**** Listed entries

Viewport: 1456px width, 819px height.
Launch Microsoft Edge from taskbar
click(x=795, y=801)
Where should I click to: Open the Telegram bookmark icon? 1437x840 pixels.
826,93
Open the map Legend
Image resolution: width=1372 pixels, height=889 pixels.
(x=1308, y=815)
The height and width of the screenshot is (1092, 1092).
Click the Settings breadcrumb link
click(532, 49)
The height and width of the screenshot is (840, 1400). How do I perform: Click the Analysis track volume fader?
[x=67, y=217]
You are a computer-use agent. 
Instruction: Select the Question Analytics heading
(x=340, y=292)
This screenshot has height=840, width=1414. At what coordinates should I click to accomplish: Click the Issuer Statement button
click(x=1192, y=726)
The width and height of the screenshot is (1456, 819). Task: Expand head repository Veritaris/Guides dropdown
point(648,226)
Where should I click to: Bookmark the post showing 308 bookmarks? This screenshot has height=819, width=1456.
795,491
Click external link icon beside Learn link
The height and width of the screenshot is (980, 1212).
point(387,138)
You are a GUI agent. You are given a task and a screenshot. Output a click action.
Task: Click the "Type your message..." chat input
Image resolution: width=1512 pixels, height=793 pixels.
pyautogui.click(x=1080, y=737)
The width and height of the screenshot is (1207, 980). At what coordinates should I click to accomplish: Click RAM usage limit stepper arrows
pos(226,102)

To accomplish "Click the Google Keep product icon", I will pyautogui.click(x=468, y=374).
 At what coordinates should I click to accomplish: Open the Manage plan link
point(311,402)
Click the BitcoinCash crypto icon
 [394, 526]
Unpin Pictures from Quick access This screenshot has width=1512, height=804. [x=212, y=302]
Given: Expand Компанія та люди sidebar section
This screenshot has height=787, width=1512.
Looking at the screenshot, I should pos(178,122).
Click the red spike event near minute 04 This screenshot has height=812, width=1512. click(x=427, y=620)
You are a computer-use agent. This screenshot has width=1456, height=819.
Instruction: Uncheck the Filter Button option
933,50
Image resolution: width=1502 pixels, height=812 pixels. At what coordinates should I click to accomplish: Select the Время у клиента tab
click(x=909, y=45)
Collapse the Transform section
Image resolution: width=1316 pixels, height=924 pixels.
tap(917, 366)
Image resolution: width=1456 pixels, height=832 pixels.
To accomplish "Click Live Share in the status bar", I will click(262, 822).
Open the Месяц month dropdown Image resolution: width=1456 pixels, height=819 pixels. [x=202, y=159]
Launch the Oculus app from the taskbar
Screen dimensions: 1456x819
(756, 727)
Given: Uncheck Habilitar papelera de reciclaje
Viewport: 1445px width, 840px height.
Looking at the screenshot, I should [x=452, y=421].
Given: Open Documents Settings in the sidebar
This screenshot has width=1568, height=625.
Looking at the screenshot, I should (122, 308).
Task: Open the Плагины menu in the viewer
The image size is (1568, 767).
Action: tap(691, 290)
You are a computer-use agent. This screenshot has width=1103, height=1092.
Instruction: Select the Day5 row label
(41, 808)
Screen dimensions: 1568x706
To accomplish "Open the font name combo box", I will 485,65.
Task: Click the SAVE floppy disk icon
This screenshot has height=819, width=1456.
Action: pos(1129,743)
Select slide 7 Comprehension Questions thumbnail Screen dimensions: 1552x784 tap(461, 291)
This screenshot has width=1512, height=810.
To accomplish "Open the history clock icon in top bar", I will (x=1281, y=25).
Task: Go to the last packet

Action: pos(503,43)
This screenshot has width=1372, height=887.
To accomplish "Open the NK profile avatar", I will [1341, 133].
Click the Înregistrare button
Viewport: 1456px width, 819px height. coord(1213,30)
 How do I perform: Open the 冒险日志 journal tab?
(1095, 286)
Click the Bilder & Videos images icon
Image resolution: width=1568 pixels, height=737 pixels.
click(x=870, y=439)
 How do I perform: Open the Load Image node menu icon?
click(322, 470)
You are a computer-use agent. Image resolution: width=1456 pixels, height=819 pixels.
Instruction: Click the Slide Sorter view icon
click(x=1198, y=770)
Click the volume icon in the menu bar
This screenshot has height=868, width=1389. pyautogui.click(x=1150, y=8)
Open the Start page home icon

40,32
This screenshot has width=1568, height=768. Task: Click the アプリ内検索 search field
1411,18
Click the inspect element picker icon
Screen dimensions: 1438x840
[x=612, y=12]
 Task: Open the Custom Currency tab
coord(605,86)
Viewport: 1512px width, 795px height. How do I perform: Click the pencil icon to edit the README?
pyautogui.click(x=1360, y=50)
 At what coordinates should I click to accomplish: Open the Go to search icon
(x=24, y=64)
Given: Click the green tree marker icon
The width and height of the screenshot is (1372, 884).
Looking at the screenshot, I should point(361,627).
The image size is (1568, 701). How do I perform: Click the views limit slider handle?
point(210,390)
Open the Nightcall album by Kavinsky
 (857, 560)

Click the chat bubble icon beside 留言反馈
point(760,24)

********

## What to work on:
The records above should be given again in full, exactly as written.

## Written answer:
Viewport: 1456px width, 819px height.
Launch Microsoft Edge from taskbar
click(x=795, y=801)
Where should I click to: Open the Telegram bookmark icon? 1437x840 pixels.
826,93
Open the map Legend
Image resolution: width=1372 pixels, height=889 pixels.
(x=1308, y=815)
The height and width of the screenshot is (1092, 1092).
Click the Settings breadcrumb link
click(532, 49)
The height and width of the screenshot is (840, 1400). How do I perform: Click the Analysis track volume fader?
[x=67, y=217]
You are a computer-use agent. 
Instruction: Select the Question Analytics heading
(x=340, y=292)
This screenshot has height=840, width=1414. At what coordinates should I click to accomplish: Click the Issuer Statement button
click(x=1192, y=726)
The width and height of the screenshot is (1456, 819). Task: Expand head repository Veritaris/Guides dropdown
point(648,226)
Where should I click to: Bookmark the post showing 308 bookmarks? This screenshot has height=819, width=1456.
795,491
Click external link icon beside Learn link
The height and width of the screenshot is (980, 1212).
point(387,138)
You are a GUI agent. You are given a task and a screenshot. Output a click action.
Task: Click the "Type your message..." chat input
Image resolution: width=1512 pixels, height=793 pixels.
pyautogui.click(x=1080, y=737)
The width and height of the screenshot is (1207, 980). At what coordinates should I click to accomplish: Click RAM usage limit stepper arrows
pos(226,102)

To accomplish "Click the Google Keep product icon", I will pyautogui.click(x=468, y=374).
 At what coordinates should I click to accomplish: Open the Manage plan link
point(311,402)
Click the BitcoinCash crypto icon
 [394, 526]
Unpin Pictures from Quick access This screenshot has width=1512, height=804. [x=212, y=302]
Given: Expand Компанія та люди sidebar section
This screenshot has height=787, width=1512.
Looking at the screenshot, I should pos(178,122).
Click the red spike event near minute 04 This screenshot has height=812, width=1512. click(x=427, y=620)
You are a computer-use agent. This screenshot has width=1456, height=819.
Instruction: Uncheck the Filter Button option
933,50
Image resolution: width=1502 pixels, height=812 pixels. At what coordinates should I click to accomplish: Select the Время у клиента tab
click(x=909, y=45)
Collapse the Transform section
Image resolution: width=1316 pixels, height=924 pixels.
tap(917, 366)
Image resolution: width=1456 pixels, height=832 pixels.
To accomplish "Click Live Share in the status bar", I will click(262, 822).
Open the Месяц month dropdown Image resolution: width=1456 pixels, height=819 pixels. [x=202, y=159]
Launch the Oculus app from the taskbar
Screen dimensions: 1456x819
(756, 727)
Given: Uncheck Habilitar papelera de reciclaje
Viewport: 1445px width, 840px height.
Looking at the screenshot, I should [x=452, y=421].
Given: Open Documents Settings in the sidebar
This screenshot has width=1568, height=625.
Looking at the screenshot, I should (122, 308).
Task: Open the Плагины menu in the viewer
The image size is (1568, 767).
Action: tap(691, 290)
You are a computer-use agent. This screenshot has width=1103, height=1092.
Instruction: Select the Day5 row label
(41, 808)
Screen dimensions: 1568x706
To accomplish "Open the font name combo box", I will 485,65.
Task: Click the SAVE floppy disk icon
This screenshot has height=819, width=1456.
Action: pos(1129,743)
Select slide 7 Comprehension Questions thumbnail Screen dimensions: 1552x784 tap(461, 291)
This screenshot has width=1512, height=810.
To accomplish "Open the history clock icon in top bar", I will (x=1281, y=25).
Task: Go to the last packet

Action: pos(503,43)
This screenshot has width=1372, height=887.
To accomplish "Open the NK profile avatar", I will [1341, 133].
Click the Înregistrare button
Viewport: 1456px width, 819px height. coord(1213,30)
 How do I perform: Open the 冒险日志 journal tab?
(1095, 286)
Click the Bilder & Videos images icon
Image resolution: width=1568 pixels, height=737 pixels.
click(x=870, y=439)
 How do I perform: Open the Load Image node menu icon?
click(322, 470)
You are a computer-use agent. Image resolution: width=1456 pixels, height=819 pixels.
Instruction: Click the Slide Sorter view icon
click(x=1198, y=770)
Click the volume icon in the menu bar
This screenshot has height=868, width=1389. pyautogui.click(x=1150, y=8)
Open the Start page home icon

40,32
This screenshot has width=1568, height=768. Task: Click the アプリ内検索 search field
1411,18
Click the inspect element picker icon
Screen dimensions: 1438x840
[x=612, y=12]
 Task: Open the Custom Currency tab
coord(605,86)
Viewport: 1512px width, 795px height. How do I perform: Click the pencil icon to edit the README?
pyautogui.click(x=1360, y=50)
 At what coordinates should I click to accomplish: Open the Go to search icon
(x=24, y=64)
Given: Click the green tree marker icon
The width and height of the screenshot is (1372, 884).
Looking at the screenshot, I should point(361,627).
The image size is (1568, 701). How do I perform: Click the views limit slider handle?
point(210,390)
Open the Nightcall album by Kavinsky
 (857, 560)

Click the chat bubble icon beside 留言反馈
point(760,24)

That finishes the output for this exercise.